Моим первым другом и первым наставником в вере была моя мама. От кого приняла веру она — не знаю. Матери лишилась она очень рано — шести или семи лет. Мачеха была молодая, легкомысленная, невиданной красоты. В церковь ходила, обряды блюла, но собственных детей воспитать в религиозном духе не сумела. Несколько лет назад, на похоронах одного дальнего родственника, ее дочь, моя тетя, сказала мне, выходя из церкви:
— Как все-таки жалко, что нет веры.
Значит, ее и не было, этой веры, если даже к старости она не вернулась, не воскресла.
Гувернантки в спехинском доме были все немки, лютеранки. О няньках я вообще никогда ничего не слышал. Крестная мать? Да, может быть. Мамина крестная, или «кока», как называла ее на деревенский архангельский манер мама, была женщина глубоко религиозная, прямодушная, добрая и суровая, — это ее сын Коля, славный молодой человек, студент университета, погиб в 1915 году где-то в Галиции.
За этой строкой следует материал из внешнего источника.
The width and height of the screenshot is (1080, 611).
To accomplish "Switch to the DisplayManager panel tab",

От своей доброй мамы я принял эстафету. Это она, мама, учила меня христианству — живому, деятельному, активному и, я бы сказал, веселому, почитающему за грех всякое уныние.
Мать моя не была ханжой. Не бежала мирских радостей, в любом обществе слыла его душой, любила пошутить, посмеяться, с удовольствием танцевала, пела, принимала участие в любительских спектаклях. Но при всем том — ни девочкой, ни девушкой, ни после замужества — не пропустила она, я думаю, ни одной субботней всенощной и ни одной воскресной обедни… А главное, — во всех случаях, при всех житейских обстоятельствах наша мать оставалась убежденной, деятельной христианкой.
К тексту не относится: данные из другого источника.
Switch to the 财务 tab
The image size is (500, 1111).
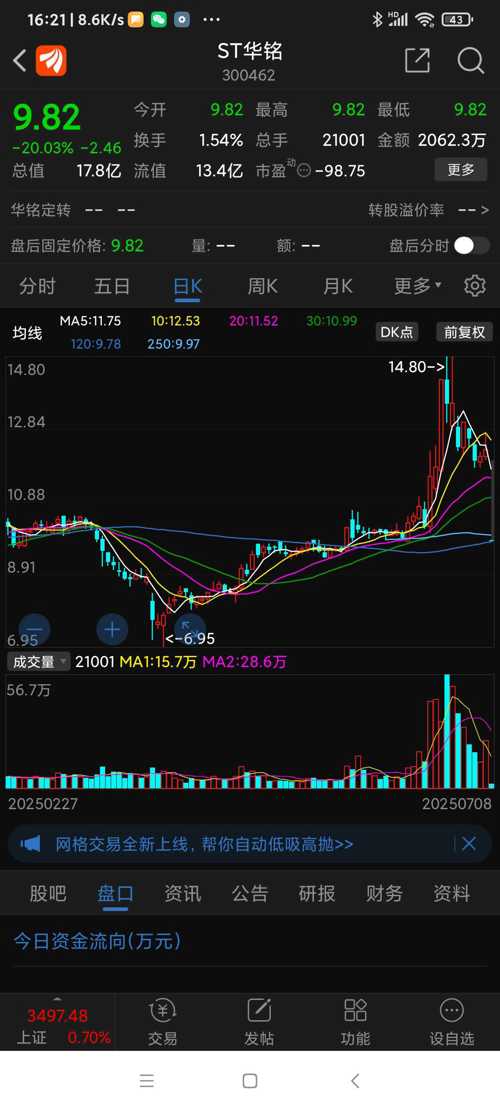(384, 893)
Такими воспитывала она и нас, своих детей. Я был первенец, и на мою долю пришлось больше и любви, и ласки, и внимания. Чаще, чем Васю и Лялю, брала меня мама с собой в гости, в театр, в кинематограф, на благотворительные вечера. И еще, пожалуй, чаще ходил и ездил я с нею в окрестные и дальние храмы — к Покрову, к Скорбящей, на Смоленское кладбище, в домик Петра Великого, где молились тогда перед старинным образом Спасителя… Самые же любимые церкви — и мамины и мои — были домовые, при лазаретах и больницах. Таких в те годы вокруг было очень много. На одной Фонтанке, и только на одной четной ее стороне, на расстоянии полутора-двух верст я насчитал сейчас пять домовых церквей: при Александровской больнице, при Обуховской, при Морском госпитале, в лазаретах Кауфманской и Крестовоздвиженской общин… Была еще часовня при Экспедиции заготовления государственных бумаг рядом с нашим домом. А если бы я позволил своей памяти свернуть с Фонтанки, можно было бы, вероятно, назвать не десяток, а несколько десятков церквей, часовен, соборов, подворий и монастырей, в которых я побывал в свои детские годы.